では、最難関といわれる試験の、合格・不合格を分ける決定的な能力とは何でしょうか? それは「続ける力」です。「続ける力」

すべての短期合格者に共通するのが、「基本を大切にして繰り返し勉強する」という点です。「続ける力」

「夢をかなえる勉強法」は引用したい部分が多いので、後日別記事でご紹介します。

「続ける力」で、伊藤さんは、「継続するためのスキル」として、「例外を原則に替える」「習慣化してしまう」ことを挙げられています。英語学習でいえば、通勤の車内で英語を聞くとか、寝る前に10分英単語を覚えるとか、何でもいいので、ルーチン化してしまうわけです。「今日は電車の中で英語を聞こうかな」ではなく、それを普通にするんです。私もブログを基本的に毎朝書くことをルーチン化することで、何とか続けることができています。毎日書くことを強制すると続きませんが、毎朝の行事にすることで、継続することができるようになりました。英語学習にも共通する部分があるので、是非試してみてください。

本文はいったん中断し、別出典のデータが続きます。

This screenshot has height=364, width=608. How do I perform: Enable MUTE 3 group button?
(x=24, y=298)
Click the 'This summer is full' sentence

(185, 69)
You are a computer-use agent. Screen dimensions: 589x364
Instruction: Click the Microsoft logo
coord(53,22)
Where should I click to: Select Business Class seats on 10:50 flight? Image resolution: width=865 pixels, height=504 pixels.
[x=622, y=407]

また、「ユメ勉」の中で木村さんがおっしゃっているのですが、基礎ができていないのに、無理に高いレベルの教材に手をつけない、ことも大切です。たとえば、TOEICなら、まずは中学校レベルの文法や単語をマスターすることが基本です。その上で、最初は公式問題集のパート1-4の英文を、意味を理解したうえで、CDに合わせて音読・暗唱するといった作業から始め、パート5の短文を訳したり、分からない部分は文法書をあたるといった地道な勉強を重ね、徐々に長い英文にトライしていくのがいいと思います。もちろん、社会人には学生さんほど学習に割ける時間がありませんし、短期でTOEICのスコアを伸ばす必要がある場合は、それと並行してTOEIC対策を行い、効率的に勉強する必要はあります。ここは皆さんご自身の英語力や、英語学習の目的によっても変わってきますよね。

是非お時間があれば書店で本を手に取ってみてください。学習を継続する上で何かしら得るところがあるはずです。